А ведь она не всегда пребывала в таком странном одиночестве, эта башня. Она служила колокольней огромной, занимавшей чуть не весь нынешний сквер старинной парижской церкви Святого Иакова в Мясницкой, церкви Сен-Жак-де-ла-Бушери. Место это на скрещении главных дорог – с юга на север и с запада на восток да еще и на берегу Сены – испокон веку не пустовало. Стояла здесь еще в Средние века часовня Святой Анны, а в начале XVI века при короле Франциске I была построена почтенная церковь Сен-Жак в слободе мясников, кожевников, дубильщиков кожи, щедро пожертвовавших на ее постройку. Впрочем, как уточняют историки, большая часть денег, пущенных на строительство церкви, была конфискована у евреев. А что посвятили церковь святому Иакову, это неудивительно: именно тут и шла дорога на юг, приводившая в конце долгого путешествия к знаменитой испанской святыне Сантьяго-де-Компостела, по-французски – Сен-Жак-де-Компостель.

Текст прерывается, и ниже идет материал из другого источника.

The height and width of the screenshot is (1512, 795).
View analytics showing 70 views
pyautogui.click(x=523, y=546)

Жертвовали на церковь в надежде обрести в ней или возле нее место последнего упокоения не только мясники и прочие богатые буржуа квартала, но также и обитавшие рядышком писари. Их крошечные будки лепились к стенам храма со стороны нынешней рю Риволи, которую в ту пору так и называли – улицей Писарей или, может, улицей Писцов – в общем, рю дез Экривен. Писцы учили в своих будках грамоте и составляли для клиентов бумаги. Среди этих просвещенных и богобоязненных грамотеев славен был своей праведностью и зажиточностью некий Никола Фламель, чья судьба сложилась весьма странно.

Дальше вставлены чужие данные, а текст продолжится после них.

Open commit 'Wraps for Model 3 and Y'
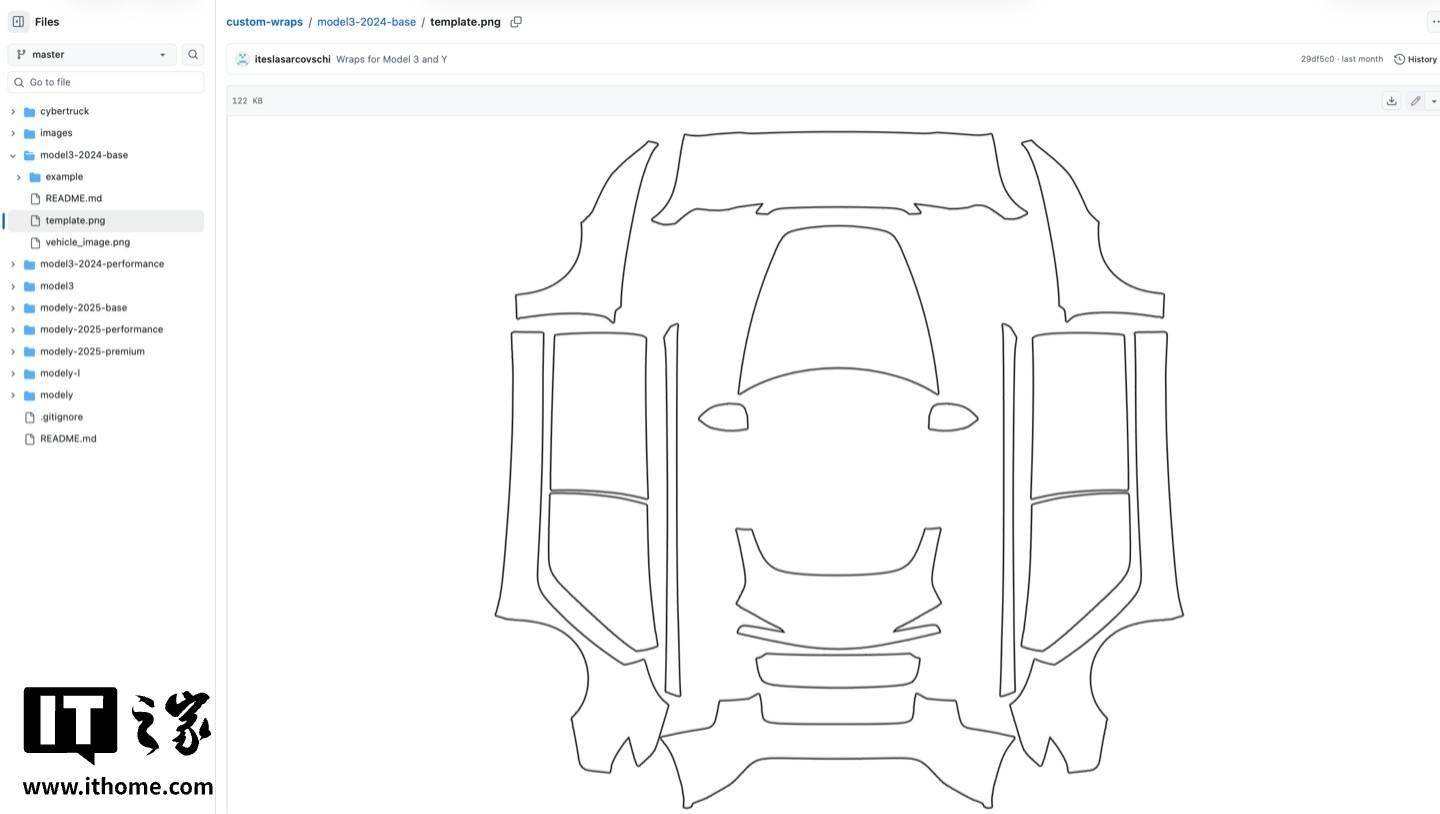This screenshot has width=1440, height=814. point(391,59)
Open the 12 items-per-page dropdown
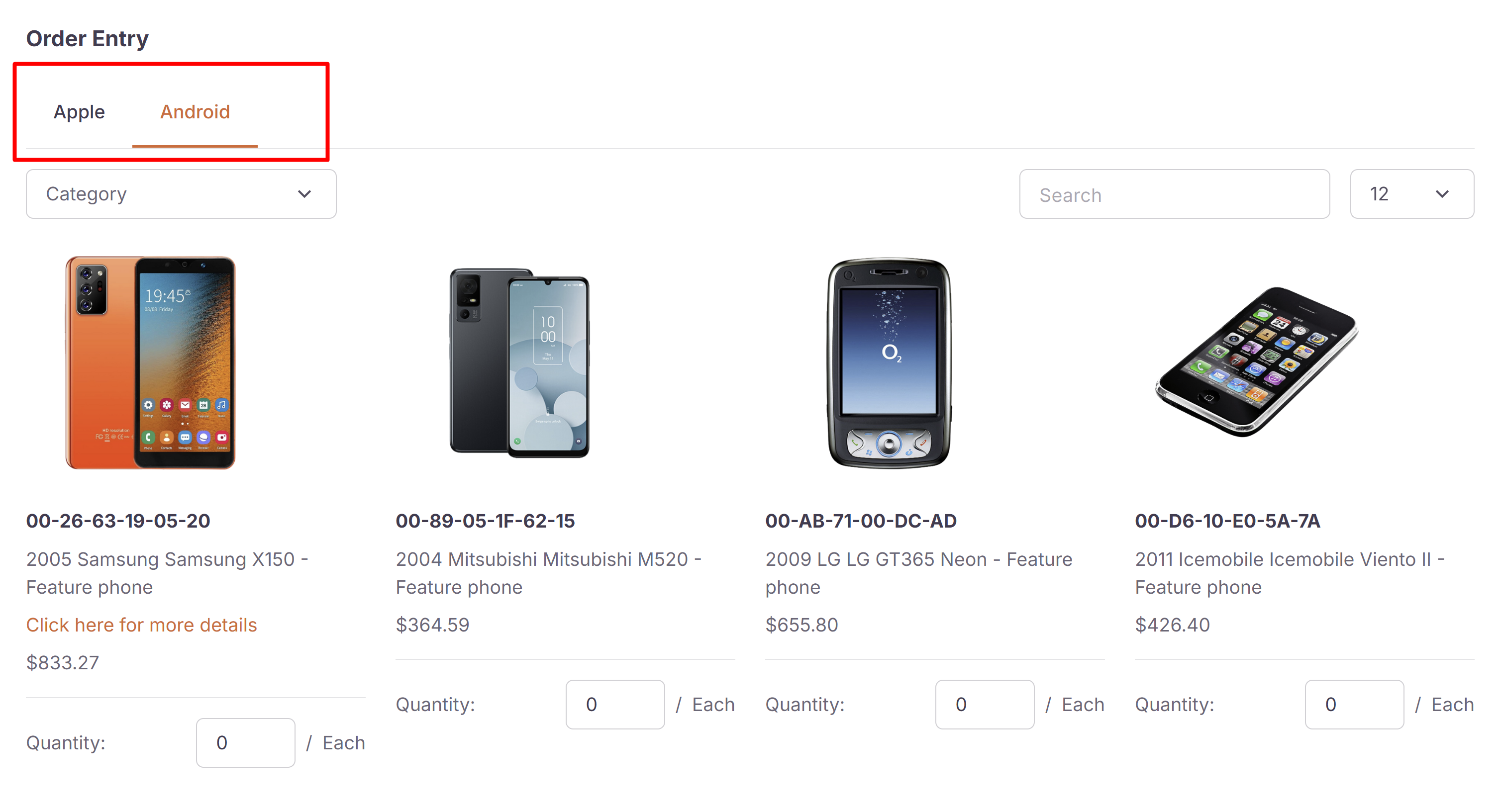 [1411, 194]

Жил он, подобно прочим, в крошечной будке, которой, по словам старинного автора, сам Диоген бы не позавидовал, и вот однажды во сне ему явился ангел и показал огромный золоченый манускрипт, украшенный загадочными рисунками и знаками, смысл которых был писцу неясен. А через несколько месяцев какой-то незнакомец принес в лавчонку Фламеля огромный раззолоченный манускрипт, который тот сразу узнал и купил. Раскрыв его, он с трепетом увидел название – «Книга Авраама, иудея, князя, священнослужителя, левита, астролога и философа, обращенная к народу иудеев, гневом Божиим рассеянному среди галлов». Рукопись оказалась собранием рецептов по алхимии. С той поры просвещенный Фламель стал искать философский камень и формулу, которые позволили бы ему превращать любой презренный металл в благородное золото. Он даже ходил под видом паломника в Испанию, чтобы повстречаться там с просвещенными иудеями в надежде, что те помогут ему понять смысл загадочных иероглифов из Книги Авраамовой. В конце концов он, говорят, раскрыл все тайны, и нашел камень, и всего достиг, но только вот, жалко, нам ничего не сообщил – помер и был похоронен в здешней церкви, и подпись на его надгробном камне цела и поныне. Он даже труд оставил после себя – «Книгу иероглифических рисунков Парижа», однако из этого труда тоже невозможно понять, как получить из любого металла золото, которого людям вечно так не хватает. Что же до его дома, который потомки, конечно, весь обшарили, то там золота не нашлось ни крупицы. В общем, хотите – верьте, хотите – нет…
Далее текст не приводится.